*** Opening of Given data ***
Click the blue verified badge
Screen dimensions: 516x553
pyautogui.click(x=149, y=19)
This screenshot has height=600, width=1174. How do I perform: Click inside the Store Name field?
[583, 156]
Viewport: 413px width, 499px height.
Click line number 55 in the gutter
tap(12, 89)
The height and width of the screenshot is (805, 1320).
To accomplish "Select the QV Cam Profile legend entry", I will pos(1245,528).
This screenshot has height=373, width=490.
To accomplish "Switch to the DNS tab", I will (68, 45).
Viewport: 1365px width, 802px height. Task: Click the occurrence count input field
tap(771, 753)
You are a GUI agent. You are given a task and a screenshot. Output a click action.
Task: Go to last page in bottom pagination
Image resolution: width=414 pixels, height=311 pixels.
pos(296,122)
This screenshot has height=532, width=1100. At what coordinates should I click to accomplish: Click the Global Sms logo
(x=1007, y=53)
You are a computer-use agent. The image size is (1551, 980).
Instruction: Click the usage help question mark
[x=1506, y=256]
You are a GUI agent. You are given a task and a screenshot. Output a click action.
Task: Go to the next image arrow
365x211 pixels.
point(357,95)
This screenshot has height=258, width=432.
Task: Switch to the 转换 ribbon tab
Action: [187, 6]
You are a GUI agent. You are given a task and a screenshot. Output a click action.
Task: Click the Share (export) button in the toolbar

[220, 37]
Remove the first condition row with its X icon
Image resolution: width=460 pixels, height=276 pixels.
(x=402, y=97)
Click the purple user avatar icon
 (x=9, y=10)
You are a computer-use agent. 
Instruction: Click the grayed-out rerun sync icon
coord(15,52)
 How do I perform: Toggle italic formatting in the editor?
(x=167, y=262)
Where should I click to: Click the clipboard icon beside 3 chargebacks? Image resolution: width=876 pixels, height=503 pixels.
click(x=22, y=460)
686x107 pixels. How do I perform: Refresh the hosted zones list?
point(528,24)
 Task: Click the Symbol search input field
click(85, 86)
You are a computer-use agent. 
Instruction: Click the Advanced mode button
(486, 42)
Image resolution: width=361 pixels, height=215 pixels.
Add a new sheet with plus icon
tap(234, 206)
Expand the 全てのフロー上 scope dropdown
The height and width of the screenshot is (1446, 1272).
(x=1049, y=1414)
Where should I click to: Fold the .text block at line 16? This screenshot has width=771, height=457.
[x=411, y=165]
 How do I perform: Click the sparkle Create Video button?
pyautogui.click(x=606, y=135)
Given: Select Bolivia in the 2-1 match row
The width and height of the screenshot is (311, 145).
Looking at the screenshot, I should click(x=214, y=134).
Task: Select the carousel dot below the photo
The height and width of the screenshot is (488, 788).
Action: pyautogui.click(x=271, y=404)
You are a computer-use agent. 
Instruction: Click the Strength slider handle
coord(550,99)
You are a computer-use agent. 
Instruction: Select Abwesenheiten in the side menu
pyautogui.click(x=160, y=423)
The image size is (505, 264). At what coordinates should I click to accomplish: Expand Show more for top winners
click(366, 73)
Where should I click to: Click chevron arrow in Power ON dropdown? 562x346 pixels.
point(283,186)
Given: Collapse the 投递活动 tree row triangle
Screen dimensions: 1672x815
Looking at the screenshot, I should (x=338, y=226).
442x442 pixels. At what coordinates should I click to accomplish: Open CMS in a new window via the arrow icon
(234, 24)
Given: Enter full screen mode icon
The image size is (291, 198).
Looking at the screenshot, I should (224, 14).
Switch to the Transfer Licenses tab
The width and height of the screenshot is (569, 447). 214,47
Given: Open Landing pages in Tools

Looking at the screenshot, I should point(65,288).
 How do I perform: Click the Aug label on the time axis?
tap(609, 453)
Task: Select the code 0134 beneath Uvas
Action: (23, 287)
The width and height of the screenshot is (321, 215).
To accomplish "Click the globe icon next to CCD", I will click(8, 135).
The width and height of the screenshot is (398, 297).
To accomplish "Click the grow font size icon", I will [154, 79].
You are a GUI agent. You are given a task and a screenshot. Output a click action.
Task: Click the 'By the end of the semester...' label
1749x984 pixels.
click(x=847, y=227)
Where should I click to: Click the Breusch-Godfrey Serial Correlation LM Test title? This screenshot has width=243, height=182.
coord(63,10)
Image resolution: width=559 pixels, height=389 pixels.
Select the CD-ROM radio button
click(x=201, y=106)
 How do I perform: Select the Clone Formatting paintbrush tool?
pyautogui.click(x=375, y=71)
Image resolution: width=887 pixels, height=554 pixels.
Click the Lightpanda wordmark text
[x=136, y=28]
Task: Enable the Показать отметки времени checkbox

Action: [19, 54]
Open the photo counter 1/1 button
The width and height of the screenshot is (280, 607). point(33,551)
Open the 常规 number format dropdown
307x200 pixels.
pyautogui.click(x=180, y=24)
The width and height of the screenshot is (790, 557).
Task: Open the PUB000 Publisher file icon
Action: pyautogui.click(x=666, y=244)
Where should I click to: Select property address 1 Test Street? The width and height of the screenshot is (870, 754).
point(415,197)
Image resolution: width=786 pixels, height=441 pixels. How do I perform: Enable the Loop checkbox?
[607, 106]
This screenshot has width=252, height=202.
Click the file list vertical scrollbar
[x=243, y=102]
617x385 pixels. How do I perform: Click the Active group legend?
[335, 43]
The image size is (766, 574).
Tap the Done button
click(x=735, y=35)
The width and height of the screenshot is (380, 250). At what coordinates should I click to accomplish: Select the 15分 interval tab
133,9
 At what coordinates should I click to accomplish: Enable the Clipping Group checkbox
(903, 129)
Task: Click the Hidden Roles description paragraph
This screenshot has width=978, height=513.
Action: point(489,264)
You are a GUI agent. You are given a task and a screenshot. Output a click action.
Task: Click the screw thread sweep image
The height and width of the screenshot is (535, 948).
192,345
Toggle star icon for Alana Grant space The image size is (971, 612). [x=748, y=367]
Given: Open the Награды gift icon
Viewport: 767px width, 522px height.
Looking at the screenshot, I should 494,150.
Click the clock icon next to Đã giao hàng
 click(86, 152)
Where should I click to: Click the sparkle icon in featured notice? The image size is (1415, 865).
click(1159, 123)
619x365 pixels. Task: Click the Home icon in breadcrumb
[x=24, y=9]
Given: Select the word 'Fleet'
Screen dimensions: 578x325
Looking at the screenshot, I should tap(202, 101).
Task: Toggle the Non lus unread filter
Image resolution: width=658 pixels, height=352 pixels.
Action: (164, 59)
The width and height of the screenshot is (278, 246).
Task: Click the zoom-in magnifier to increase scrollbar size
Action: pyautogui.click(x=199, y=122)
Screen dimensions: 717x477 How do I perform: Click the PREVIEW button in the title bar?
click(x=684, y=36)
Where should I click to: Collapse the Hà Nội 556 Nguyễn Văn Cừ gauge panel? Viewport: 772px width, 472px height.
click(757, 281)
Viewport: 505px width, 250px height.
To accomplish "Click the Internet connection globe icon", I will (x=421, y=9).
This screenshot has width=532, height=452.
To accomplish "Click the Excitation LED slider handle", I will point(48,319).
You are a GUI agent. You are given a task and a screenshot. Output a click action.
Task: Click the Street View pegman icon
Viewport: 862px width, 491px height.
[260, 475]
*** Close of Given data ***
About this task: Print, from the entries above, the line with "Click the Lightpanda wordmark text", the line with "This screenshot has width=252, height=202." and all lines between them, exactly and with nothing else.

Response:
Click the Lightpanda wordmark text
[x=136, y=28]
Task: Enable the Показать отметки времени checkbox

Action: [19, 54]
Open the photo counter 1/1 button
The width and height of the screenshot is (280, 607). point(33,551)
Open the 常规 number format dropdown
307x200 pixels.
pyautogui.click(x=180, y=24)
The width and height of the screenshot is (790, 557).
Task: Open the PUB000 Publisher file icon
Action: pyautogui.click(x=666, y=244)
Where should I click to: Select property address 1 Test Street? The width and height of the screenshot is (870, 754).
point(415,197)
Image resolution: width=786 pixels, height=441 pixels. How do I perform: Enable the Loop checkbox?
[607, 106]
This screenshot has width=252, height=202.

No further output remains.